Ergastolo ad Alessia Pifferi, il commento.
Non vorremmo essere nei panni dei giudici, togati e popolari, che hanno scavato in fondo all’orrore, alla ricerca della pena più adeguata a rispondergli, pur sapendo che qualunque pena sarebbe parsa a posteriori insufficiente.
Tanto se avesse confermato, con la sua severità, la coincidenza tra la gravità del danno prodotto, cioè l’omicidio di una neonata, e la piena responsabilità della madre, come è accaduto. Quanto se avesse accolto la tesi di un’incapacità dell’autrice di imputarsi pienamente le conseguenze della sua scellerata condotta. La morte di un bambino – racconta Albert Camus ne «La peste» – è il simbolo dell’assurdo. Di più lo è una vicenda che, nella ricostruzione del processo, ha squadernato ai nostri occhi, sì a lungo, l’agonia di una vita innocente che si spegne senza che nessuno intervenga a fermare un simile scandalo.
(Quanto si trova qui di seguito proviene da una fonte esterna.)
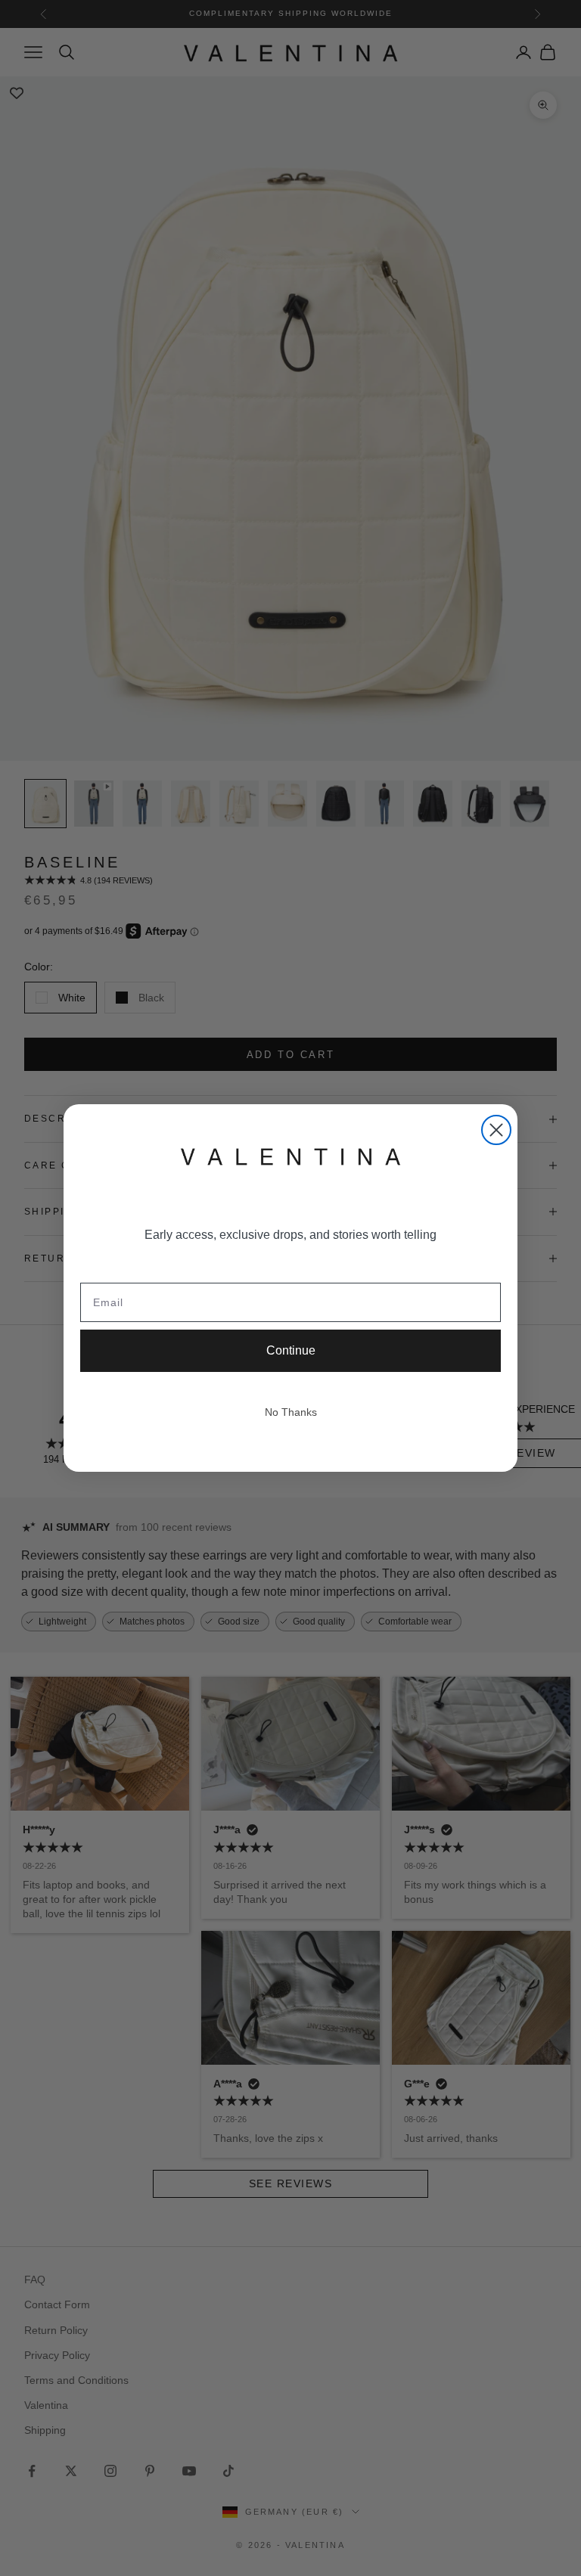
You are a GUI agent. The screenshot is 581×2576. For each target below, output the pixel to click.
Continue (290, 1350)
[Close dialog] (496, 1130)
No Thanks (291, 1412)
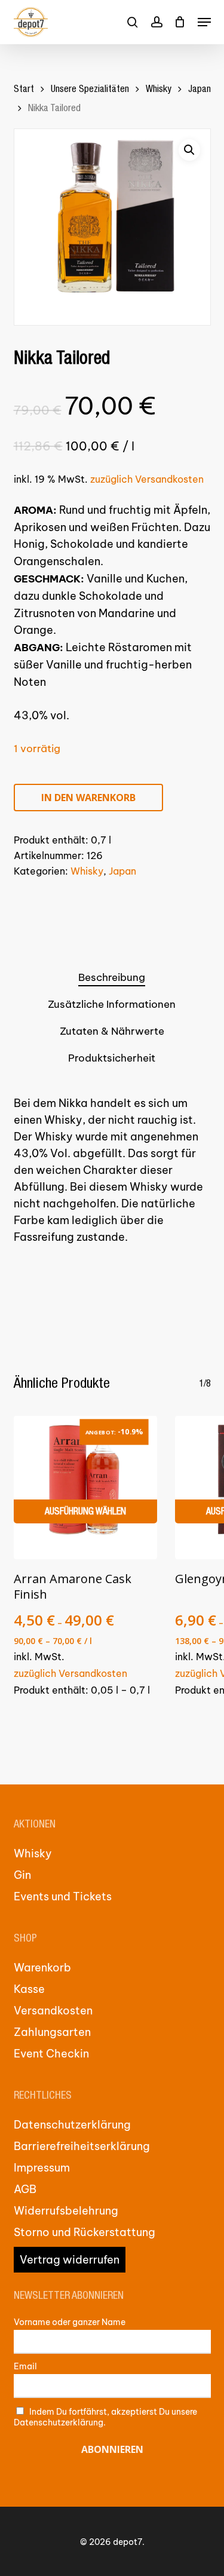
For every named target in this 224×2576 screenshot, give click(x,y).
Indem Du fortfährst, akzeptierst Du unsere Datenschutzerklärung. (106, 2417)
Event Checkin (51, 2053)
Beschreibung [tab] (111, 977)
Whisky (158, 90)
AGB (25, 2189)
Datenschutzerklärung (72, 2125)
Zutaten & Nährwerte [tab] (112, 1031)
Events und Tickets (63, 1896)
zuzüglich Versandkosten (147, 479)
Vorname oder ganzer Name (69, 2322)
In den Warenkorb (88, 797)
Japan (199, 90)
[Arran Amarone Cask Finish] (85, 1487)
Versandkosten (53, 2010)
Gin (22, 1875)
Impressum (42, 2168)
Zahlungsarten (52, 2032)
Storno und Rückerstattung (84, 2232)
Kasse (29, 1989)
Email (25, 2366)
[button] (204, 22)
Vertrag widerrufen (69, 2260)
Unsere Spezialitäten (90, 90)
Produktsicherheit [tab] (111, 1058)
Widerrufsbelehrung (66, 2211)
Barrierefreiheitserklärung (82, 2146)
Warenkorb (42, 1967)
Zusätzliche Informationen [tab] (112, 1004)
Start (24, 90)
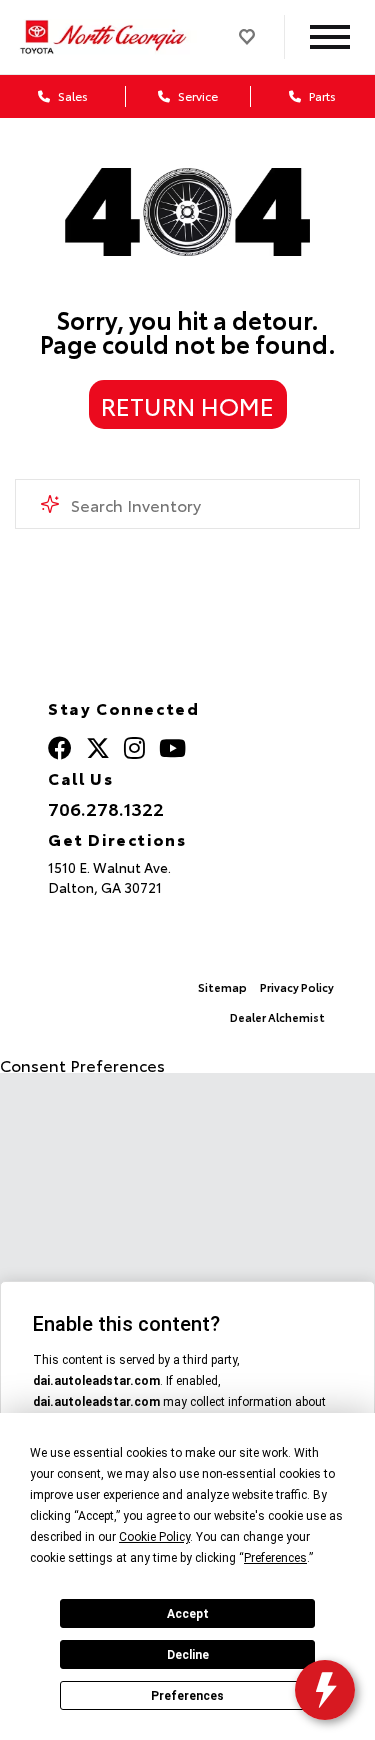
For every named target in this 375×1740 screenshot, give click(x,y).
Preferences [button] (275, 1558)
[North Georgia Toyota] (105, 37)
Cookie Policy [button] (154, 1537)
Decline (188, 1655)
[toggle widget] (325, 1690)
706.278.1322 (106, 808)
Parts (321, 95)
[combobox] (187, 504)
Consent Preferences (82, 1064)
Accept (188, 1614)
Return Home (187, 405)
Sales (71, 95)
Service (196, 95)
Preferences (187, 1696)
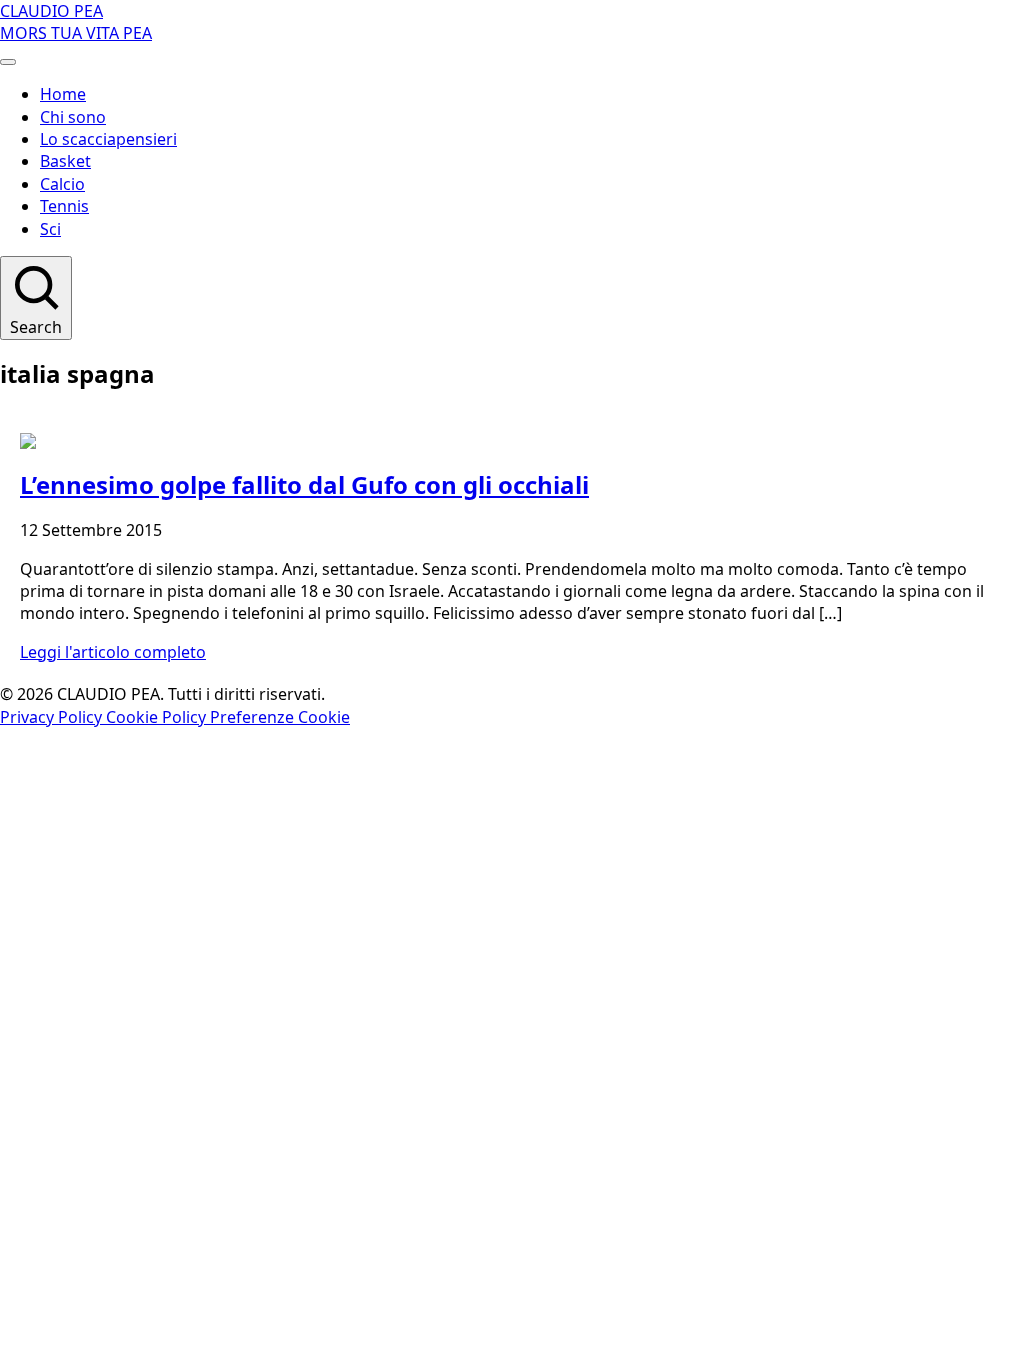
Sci (50, 229)
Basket (65, 161)
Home (63, 94)
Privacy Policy (53, 717)
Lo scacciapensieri (108, 139)
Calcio (62, 184)
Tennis (64, 206)
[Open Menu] (8, 62)
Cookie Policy (158, 717)
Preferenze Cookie (280, 717)
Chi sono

Ma ancora più drammatico pare il compito di quegli uomini di diritto e di buona fede se si considera il clima unico in cui sono stati chiamati a giudicare, con una pubblica accusa che ha messo sotto indagine l’avvocato e le perite di parte, di fatto ribaltando con una prova di forza quella parità d’armi che è condizione di un processo giusto. Fare appello alla terzietà e alla serenità necessarie per un verdetto indipendente deve essere stata per quei magistrati un’impresa emotiva e morale senza precedenti. Possiamo solo sperare che, in un agone giudiziario così esacerbato, siano riusciti a graduare il loro verdetto nella maniera più corrispondente alla realtà oggettiva della tragedia e alla colpevolezza soggettiva della madre.
Dentro un male così grande e, per certi versi, così insondabile, nessuna sentenza ha una giusta misura.